Предоставление этой информации можно рассматривать как часть создания рабочего альянса. Гринсон (Greenson, 1967, р. 196) приводит запоминающийся пример подобного просвещения человека, который во время прохождения длительного предыдущего психоанализа ни разу не получил разумных обоснований различных аналитических методов. Собирая анамнез, Гринсон спросил его второе имя. Пациент, будучи патологически уступчивым человеком, подумал, что он должен свободно ассоциировать, и ответил: «Раскольников». Этот человек выполнил то, что в его понимании являлось «правилом» свободных ассоциаций, но не смог понять всего смысла аналитической работы. Далее Гринсон пишет о том, насколько бесполезной может быть психотерапия при отсутствии рабочего альянса, в котором обе стороны понимают, что от них требуется и почему. По сути, отношения, не имеющие под собой такой основы, являются пародией на терапию.

Заключительные комментарии

О талантливом британском теоретике объектных отношений Д. У. Винникотте есть анекдот, который иллюстрирует общее отношение к интервью и лечению. Я уже не помню, кто рассказал мне эту историю, но ее суть в следующем. Как-то у Винникотта спросили, когда он прибегает к интерпретации. Он ответил: «Я интерпретирую в двух случаях. Во-первых, чтобы показать пациенту, что я не сплю, и, во-вторых, чтобы показать пациенту, что я могу ошибаться». В этой истории есть не только шутка, но и великая мудрость. Если терапевт правильно делает свою работу, клиент будет регулярно корректировать и пересматривать предложенные терапевтом формулировки. Понимание, что терапевт бывает часто не прав, является одним из важнейших терапевтических открытий. Пациенты прощают все, кроме самонадеянности, и они благодарны за образец поведения без оборонительной позиции. Недавно я спросила своего друга, как проходит его анализ. «Прекрасно! — ответил он. — Он признается, когда ошибается!»

Говоря о неизбежности ошибок и ограничениях, я хочу подчеркнуть, что моя позиция в отношении каждой из описанных далее тем не похожа на мысли, возникающие у меня во время обычной клинической работы. Если я усвоила какую-то информацию, я затем могу неплохо ее организовать, однако характер клинического интервью (и в особенности первичного) включает в себя своего рода неорганизованное незнание. Как видно из приведенных ранее примеров, озвучиваемая клиенту формулировка не является настолько превосходной или сложной, чтобы для ее создания требовалось огромное количество психоаналитических знаний. Даже если я смогу придумать по-настоящему полную формулировку на первичном интервью, это окажется бесполезным для пациента, который пришел не за тем, чтобы поразиться знаниям терапевта, а для того, чтобы узнать, есть ли человек, который хочет его понимать и является достаточно подготовленным для оказания ему помощи.

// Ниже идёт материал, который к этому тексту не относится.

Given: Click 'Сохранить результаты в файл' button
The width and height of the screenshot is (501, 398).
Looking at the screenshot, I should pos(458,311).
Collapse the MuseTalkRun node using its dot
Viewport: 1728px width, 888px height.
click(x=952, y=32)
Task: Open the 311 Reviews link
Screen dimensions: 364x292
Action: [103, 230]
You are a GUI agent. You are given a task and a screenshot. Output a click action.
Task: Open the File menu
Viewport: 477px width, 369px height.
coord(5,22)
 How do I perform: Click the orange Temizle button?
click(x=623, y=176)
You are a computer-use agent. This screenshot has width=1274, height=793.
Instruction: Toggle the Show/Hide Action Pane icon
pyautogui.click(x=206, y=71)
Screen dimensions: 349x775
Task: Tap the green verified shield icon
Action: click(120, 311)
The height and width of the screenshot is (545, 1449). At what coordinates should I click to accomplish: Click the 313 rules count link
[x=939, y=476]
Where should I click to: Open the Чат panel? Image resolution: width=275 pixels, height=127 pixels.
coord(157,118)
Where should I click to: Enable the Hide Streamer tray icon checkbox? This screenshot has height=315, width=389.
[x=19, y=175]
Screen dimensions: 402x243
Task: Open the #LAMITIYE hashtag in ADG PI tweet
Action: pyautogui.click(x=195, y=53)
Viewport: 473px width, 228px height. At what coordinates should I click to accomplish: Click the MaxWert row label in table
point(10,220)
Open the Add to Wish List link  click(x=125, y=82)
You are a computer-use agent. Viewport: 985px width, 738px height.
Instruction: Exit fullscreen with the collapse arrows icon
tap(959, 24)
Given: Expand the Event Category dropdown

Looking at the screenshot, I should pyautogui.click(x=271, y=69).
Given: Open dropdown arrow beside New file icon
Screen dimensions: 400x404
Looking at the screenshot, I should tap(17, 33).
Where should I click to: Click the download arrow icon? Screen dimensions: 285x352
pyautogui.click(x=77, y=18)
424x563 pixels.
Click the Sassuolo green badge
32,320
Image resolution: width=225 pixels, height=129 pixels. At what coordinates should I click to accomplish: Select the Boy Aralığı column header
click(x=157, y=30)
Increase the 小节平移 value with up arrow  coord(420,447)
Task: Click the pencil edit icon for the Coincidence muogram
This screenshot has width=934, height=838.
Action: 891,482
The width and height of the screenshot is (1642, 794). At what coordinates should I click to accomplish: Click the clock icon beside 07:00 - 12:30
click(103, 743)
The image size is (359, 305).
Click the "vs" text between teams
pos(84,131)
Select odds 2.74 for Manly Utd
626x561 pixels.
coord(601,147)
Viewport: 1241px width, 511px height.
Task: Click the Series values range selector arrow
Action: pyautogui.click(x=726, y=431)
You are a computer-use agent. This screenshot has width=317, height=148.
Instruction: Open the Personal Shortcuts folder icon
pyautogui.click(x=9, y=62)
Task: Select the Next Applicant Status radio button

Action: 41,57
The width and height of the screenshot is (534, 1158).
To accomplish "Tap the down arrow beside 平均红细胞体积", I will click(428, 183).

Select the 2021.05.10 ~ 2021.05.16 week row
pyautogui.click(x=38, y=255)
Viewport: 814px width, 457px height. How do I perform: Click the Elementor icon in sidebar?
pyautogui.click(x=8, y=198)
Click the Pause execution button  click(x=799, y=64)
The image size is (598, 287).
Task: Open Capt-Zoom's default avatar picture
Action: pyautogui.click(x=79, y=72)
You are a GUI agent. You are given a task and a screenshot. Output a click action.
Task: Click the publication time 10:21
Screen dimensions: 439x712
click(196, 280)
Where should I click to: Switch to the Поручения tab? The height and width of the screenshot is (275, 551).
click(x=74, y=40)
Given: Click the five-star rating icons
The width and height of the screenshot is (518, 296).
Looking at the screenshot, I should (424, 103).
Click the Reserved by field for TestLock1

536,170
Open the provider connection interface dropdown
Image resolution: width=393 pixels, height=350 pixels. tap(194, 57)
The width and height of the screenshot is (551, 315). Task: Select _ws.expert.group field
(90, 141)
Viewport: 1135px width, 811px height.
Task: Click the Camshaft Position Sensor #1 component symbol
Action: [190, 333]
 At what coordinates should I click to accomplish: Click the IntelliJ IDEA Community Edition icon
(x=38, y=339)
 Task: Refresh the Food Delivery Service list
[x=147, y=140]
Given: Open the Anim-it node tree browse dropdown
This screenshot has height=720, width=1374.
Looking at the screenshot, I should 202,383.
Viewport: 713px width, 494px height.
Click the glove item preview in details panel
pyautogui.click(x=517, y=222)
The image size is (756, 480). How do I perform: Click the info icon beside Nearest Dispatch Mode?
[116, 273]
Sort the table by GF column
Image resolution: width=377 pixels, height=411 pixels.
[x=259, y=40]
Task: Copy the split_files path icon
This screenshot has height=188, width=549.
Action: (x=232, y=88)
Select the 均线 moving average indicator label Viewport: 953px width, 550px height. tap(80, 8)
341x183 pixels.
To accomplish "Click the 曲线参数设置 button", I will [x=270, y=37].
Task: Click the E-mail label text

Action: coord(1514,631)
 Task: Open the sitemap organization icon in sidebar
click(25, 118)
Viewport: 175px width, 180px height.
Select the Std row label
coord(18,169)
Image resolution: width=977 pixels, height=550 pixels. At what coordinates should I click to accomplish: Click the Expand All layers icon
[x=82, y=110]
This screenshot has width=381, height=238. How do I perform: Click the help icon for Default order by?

Недавно я проводила первичное интервью с женщиной-психологом с большим опытом работы в помогающих профессиях. Я спросила, почему она выбрала меня в качестве терапевта. Она ответила: «Потому что я вас ненавижу». Я попросила ее уточнить. «Когда я читаю ваши книги, — сказала она, — меня очень злит, что вы все это знаете, а я после стольких лет работы не знаю и половины этого. Так что я вас ненавижу. Я хочу взять то, что есть у вас». То, что я умею, — это взять сгустки информации, существующей иногда в довербальном виде, и придать им смысл, описав это в рамках моего понимания психоаналитических теорий. Я благодарна судьбе за то, что у меня есть эта способность, и с годами все больше ценю это, а также понимаю, что это своего рода личный синтез, который не так часто встречается. Однако это работает только в ретроспективе, а не непосредственно во время клинического взаимодействия. Пациентка, которая ненавидела меня, скоро заметит, что много месяцев подряд она понимала себя гораздо лучше, чем я, поскольку, вне зависимости от наличия у нее тех или иных слепых пятен, она уже много лет думала о себе и своей уникальной психике. Соответственно, я надеюсь, мои читатели понимают, что наличие или отсутствие у них умения быстро и легко вырабатывать концепции post hoc'6 имеет весьма слабое отношение к тому, являются ли они хорошими терапевтами в ходе клинической работы.